EXCERPT PROVIDED
Washington -- For me as a reporter, the most startling discovery of six months of reporting was how much our major mass retail chains call the shots in today's global economy, with a powerful impact on the decline of manufacturing in America and the rise of manufacturing in China and Asia.

"Wal-Mart is one of the key forces that propelled global outsourcing -- off-shoring of U.S. jobs -- precisely because it controls so much of the purchasing power of the U.S. economy," says Gary Gereffi, a Duke University professor who studies global supply chains.

"Wal-Mart," Gereffi continues, "has life-or-death decision over [almost] all the consumer goods industries that exist in the United States, because it is the number one supplier-retailer of most of our consumer goods -- not just clothes, shoes, toys, but home appliances, electronic products, sporting goods, bicycles, groceries, food."

At first blush, this seems a stark assertion. It comes as a shock because this isn't the way most of us think the global economy works. We don't imagine that retail chains are deciding whether goods should be produced in the U.S., China, Mexico or Bangladesh.

This is because global economics is a bit like geology: Massive subterranean shifts take place below the surface, and we discover them only when our world is shaken. So we notice U.S. jobs migrating overseas as we see factory lights go out from Ohio to the Carolinas to California. We're generally aware of job losses since the early 1980s to waves of imports from Japan and the Asian tigers that hit one industry after another -- steel, autos, electronics, textile, apparel and toys.

So when it comes to cause and effect, we attribute our woes primarily to the export boom in China -- and before that, in Japan, Korea, Hong Kong and Taiwan. But scholars now explain that since Japanese cars and electronics swept into America in the late 1970s and '80s, most of our job and industry losses didn't happen primarily because of Asia's aggressive export policies.

Instead, the experts tell us, these are self-inflicted wounds. American companies played a central role in the rise of China and the Asian Tigers. The seismic shifts in the global economy, they say, have been largely driven by American companies -- not just by multi-national manufacturers like GE or Hewlett Packard moving production overseas, but by giant American retailers like Wal-Mart, Target, Kmart, Toys "R" Us and Home Depot, and brands like Nike or Liz Claiborne galvanizing Asians to export to the U.S.

The Americans, they say, have gone well beyond merely hunting for bargains already being produced in Asia. In fact, both academics and business executives report, American retailers have actively driven outsourcing -- teaching East Asians how to design and manufacture products for American consumers, creating their own house brands in league with Chinese and Asian producers, and then bluntly warning beleaguered U.S. manufacturers that they'd better move their American plants to China and Asia if they want to survive.

Years of extensive interviews with Asian and American manufacturers, as well as study of trade flows, have persuaded Professor Gary Hamilton of the University of Washington, that the big box retailers, epitomized by Wal-Mart, have been "driving a massive restructuring of production worldwide; moving jobs from the U.S. and Europe to Asia. They do it by setting price points and forcing suppliers to meet their targets. Only lowest-cost labor can meet their targets, and that means producing in Asia."

STATED GOAL 1
Copy the records word for word, beginning at the line containing "Política de Privacidad (163, 786)" and continuing through the final line of the records. Omit the pictures.

[Element and text location data]

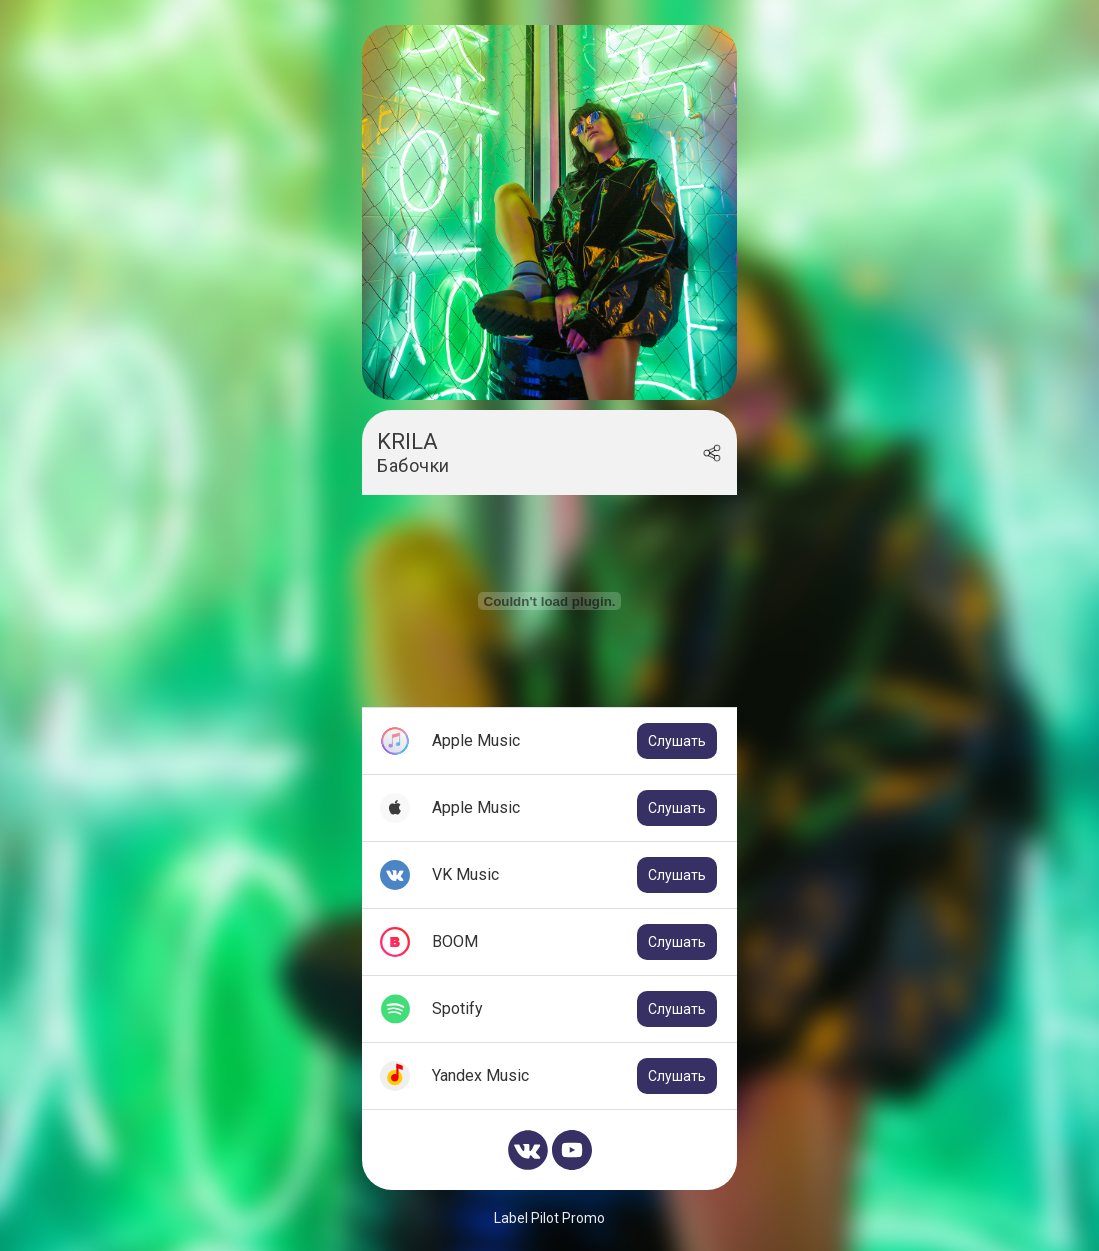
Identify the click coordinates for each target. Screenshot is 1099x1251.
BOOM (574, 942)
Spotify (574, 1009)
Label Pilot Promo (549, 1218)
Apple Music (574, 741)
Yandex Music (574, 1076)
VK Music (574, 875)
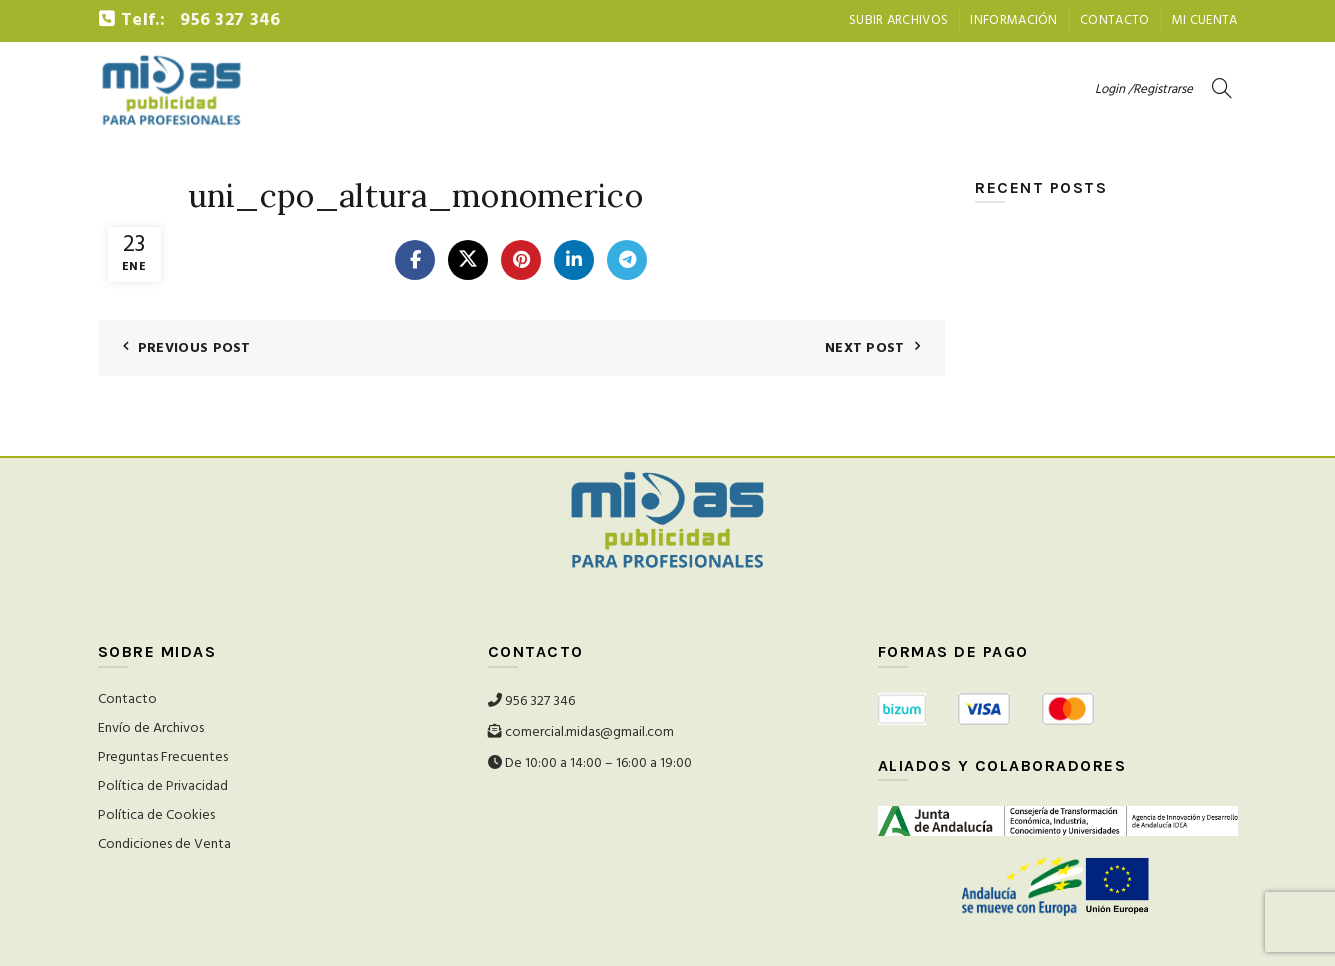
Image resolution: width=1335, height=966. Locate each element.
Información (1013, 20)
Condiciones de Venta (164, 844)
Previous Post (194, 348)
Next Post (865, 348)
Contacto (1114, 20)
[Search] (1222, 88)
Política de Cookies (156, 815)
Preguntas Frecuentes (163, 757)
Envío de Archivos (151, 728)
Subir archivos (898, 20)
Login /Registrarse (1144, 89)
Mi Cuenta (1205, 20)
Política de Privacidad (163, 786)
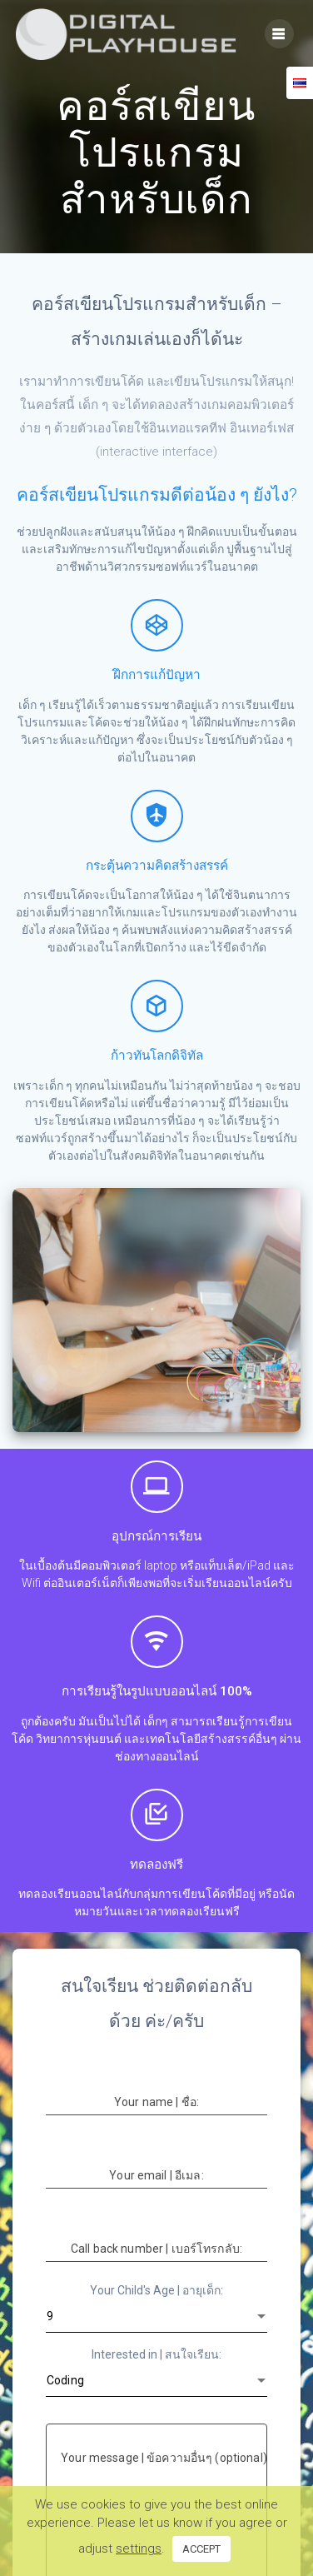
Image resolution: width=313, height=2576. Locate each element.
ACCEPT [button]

STATED GOAL 2
Pick up the piece about big American retailers driving manufacturing to Asia right after its final sentence and keep writing.

RESULT 1
Política de Privacidad (163, 786)
Image resolution: width=313, height=2576. Locate each element.
ACCEPT [button]

RESULT 2
Case in point: Bill Nichol, CEO of Kentucky Derby Hosiery, a sock manufacturer that has supplied Wal-Mart for 40 years. He credits Wal-Mart with forcing his company to be more disciplined and efficient, but he adds: "Their message to us, surprisingly, is, 'There's a broad market out there. If you want to focus on the lowest-cost part of the market, it's obvious that you can't do that in the United States'." So half of Nichol's 1,500 U.S. employees will soon be out of work and he'll have to open plants in China and other low-cost countries to hang onto his Wal-Mart account.

We heard that story again and again from American manufacturers in sectors as diverse as electronics, apparel, bicycles, furniture, and textiles. They expressed private dismay at the relentless pressure from the likes of Wal-Mart and Target to cut costs to the bone in America and then, when that did not satisfy the mass retailers, more pressure to move production to China or elsewhere offshore. But most did not dare to go on camera and tell their story publicly for fear of jeopardizing their remaining sales to Wal-Mart.

Wal-Mart -- Changing the Economic Balance of Power

What lies behind this surprising story is the largely unnoticed shift in the balance of power in American business. This world has been so dramatically transformed in the past 15 years that academic analysts say we now live in what they call a "buyer-driven" global economy.

Nelson Lichtenstein, an economic historian at the University of California, Santa Barbara, draws a colorful analogy to medieval times: "The power of Wal-Mart is such, it's reversed a hundred-year history in which the manufacturer was powerful and the retailer was sort of the vassal," he says. "It's changed that. It turned that around entirely. Now the retailer, the mass global retailer, is the center, the power, and the manufacturer becomes the serf, the vassal, the underling, who has to do the bidding of the retailer. That's a new thing."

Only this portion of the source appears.